The Elements Of Social Media Style

Nearly a century ago, William Strunk Jr. penned a treatise on writing that has defined the craft for generations. As recently as 2011, Time magazine ranked the revised and expanded version of “The Elements of Style,” co-authored by E.B. White, among the 100 best and most influential nonfiction books.

But in the past decade, the expectations of readers have changed as technology has advanced. The art of writing has evolved to fulfill their expectations. To excel in this online era, communicators must learn to write for the platforms that readers use today. They must practice “The Elements of Social Media Style.”

ElementsOfSocialMediaStyle
Through my company Tabula Rasa Media, I explored this intersection between traditional and modern communications in a presentation to a global communications consultancy in Washington, D.C. A mix of lectures and interactive exercises, the class covered three broad aspects of writing — composition, creativity and courtesy (online etiquette).
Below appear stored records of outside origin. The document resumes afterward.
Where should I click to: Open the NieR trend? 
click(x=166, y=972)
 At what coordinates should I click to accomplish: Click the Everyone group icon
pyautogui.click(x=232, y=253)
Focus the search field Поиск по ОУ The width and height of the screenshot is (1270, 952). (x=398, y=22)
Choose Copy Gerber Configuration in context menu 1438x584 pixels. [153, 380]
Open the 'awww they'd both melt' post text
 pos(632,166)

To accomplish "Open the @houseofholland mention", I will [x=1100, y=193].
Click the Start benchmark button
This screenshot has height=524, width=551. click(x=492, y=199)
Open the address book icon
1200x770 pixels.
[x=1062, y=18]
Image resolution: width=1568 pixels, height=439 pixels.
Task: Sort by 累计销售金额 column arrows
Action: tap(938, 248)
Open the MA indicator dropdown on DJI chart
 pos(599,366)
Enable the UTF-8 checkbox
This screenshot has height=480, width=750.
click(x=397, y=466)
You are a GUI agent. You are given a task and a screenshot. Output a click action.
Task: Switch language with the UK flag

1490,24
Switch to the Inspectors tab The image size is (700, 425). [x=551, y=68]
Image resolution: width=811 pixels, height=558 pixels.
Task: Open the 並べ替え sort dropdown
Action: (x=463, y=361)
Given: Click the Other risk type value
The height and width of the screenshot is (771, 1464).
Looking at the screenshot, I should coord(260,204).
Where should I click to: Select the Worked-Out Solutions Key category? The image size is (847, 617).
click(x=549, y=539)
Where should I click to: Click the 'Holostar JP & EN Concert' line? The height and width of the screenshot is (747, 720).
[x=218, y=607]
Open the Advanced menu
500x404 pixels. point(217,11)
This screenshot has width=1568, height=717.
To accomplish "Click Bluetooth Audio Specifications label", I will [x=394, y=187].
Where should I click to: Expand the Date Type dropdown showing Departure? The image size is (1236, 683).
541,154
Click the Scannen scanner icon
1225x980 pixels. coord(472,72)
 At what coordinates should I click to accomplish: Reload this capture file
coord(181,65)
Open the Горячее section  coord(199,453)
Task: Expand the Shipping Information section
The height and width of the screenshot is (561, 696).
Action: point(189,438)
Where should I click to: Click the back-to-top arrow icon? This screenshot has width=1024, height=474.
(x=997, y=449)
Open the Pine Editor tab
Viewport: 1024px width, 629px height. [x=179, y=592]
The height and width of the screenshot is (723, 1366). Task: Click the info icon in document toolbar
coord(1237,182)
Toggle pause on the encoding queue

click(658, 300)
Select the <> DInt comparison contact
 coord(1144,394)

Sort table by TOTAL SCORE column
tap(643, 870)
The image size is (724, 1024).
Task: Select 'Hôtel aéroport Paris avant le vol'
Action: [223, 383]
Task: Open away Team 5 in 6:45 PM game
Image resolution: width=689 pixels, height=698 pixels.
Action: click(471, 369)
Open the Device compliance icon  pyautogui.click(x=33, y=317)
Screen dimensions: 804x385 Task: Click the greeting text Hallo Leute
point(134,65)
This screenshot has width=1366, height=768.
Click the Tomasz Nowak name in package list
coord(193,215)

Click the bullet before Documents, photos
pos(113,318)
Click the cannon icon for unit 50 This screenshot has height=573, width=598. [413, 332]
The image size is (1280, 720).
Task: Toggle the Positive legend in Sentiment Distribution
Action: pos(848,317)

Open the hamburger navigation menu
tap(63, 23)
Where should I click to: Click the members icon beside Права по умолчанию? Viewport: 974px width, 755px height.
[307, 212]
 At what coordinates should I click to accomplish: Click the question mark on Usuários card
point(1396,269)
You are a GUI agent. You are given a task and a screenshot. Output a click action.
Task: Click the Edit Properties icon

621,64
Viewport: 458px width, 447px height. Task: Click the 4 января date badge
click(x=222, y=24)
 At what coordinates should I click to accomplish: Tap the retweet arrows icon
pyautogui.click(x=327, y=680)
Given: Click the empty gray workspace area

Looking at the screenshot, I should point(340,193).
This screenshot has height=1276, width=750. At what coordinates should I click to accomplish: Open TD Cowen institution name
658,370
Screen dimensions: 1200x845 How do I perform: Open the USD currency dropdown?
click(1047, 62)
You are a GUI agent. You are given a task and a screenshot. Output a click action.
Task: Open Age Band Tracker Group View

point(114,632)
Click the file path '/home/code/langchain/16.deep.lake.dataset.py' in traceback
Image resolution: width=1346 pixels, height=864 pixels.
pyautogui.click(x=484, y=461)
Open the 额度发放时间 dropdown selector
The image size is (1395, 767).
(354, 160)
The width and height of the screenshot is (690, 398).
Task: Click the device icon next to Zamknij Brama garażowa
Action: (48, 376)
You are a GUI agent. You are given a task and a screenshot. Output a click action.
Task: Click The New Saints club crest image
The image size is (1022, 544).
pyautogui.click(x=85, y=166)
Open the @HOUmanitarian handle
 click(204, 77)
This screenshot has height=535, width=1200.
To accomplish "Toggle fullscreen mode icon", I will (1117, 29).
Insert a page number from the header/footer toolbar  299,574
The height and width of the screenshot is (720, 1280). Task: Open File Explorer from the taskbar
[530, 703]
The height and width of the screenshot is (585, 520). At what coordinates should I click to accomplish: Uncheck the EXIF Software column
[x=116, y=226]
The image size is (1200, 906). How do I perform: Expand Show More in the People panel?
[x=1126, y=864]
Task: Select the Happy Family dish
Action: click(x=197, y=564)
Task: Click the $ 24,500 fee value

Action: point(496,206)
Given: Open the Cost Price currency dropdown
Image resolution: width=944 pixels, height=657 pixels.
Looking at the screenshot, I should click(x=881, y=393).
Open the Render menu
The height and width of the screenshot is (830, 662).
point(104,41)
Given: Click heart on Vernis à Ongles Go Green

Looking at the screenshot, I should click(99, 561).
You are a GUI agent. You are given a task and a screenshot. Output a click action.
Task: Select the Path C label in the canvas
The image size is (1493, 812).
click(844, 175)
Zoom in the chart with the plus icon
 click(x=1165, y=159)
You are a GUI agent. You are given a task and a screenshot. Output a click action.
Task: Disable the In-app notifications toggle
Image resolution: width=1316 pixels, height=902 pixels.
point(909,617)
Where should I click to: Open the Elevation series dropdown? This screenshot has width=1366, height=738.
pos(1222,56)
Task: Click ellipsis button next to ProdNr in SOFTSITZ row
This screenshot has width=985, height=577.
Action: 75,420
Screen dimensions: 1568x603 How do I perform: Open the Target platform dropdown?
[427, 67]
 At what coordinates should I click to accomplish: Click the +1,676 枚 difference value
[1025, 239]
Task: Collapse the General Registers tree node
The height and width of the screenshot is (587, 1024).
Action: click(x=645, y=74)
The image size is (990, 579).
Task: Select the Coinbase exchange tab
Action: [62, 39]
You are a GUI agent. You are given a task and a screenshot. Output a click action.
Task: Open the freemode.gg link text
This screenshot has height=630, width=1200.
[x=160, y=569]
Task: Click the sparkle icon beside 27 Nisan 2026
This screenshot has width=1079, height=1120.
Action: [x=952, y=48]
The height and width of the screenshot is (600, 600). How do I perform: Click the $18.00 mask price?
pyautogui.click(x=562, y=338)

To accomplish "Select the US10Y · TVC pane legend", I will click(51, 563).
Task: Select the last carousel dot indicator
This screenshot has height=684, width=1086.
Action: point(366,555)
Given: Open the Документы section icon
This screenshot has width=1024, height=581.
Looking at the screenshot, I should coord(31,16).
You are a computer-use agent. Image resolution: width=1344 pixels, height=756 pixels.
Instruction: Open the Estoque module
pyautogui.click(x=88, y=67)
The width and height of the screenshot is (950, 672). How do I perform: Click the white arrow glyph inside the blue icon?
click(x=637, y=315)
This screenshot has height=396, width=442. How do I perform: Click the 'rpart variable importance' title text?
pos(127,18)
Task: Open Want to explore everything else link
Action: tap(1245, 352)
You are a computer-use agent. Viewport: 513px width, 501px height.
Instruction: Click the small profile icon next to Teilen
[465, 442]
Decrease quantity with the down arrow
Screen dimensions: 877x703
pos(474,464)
Participants learned how to turn existing content into fresh online material, how to cater their writing toward different social media platforms, and how to coordinate content across those platforms. They also discussed real examples of social media successes and flops that illustrated both effective and flawed writing.

TRM offers this training to corporations, trade associations, nonprofit groups and other organizations. If you are interested, please email me at tabrasamedia@gmail.com.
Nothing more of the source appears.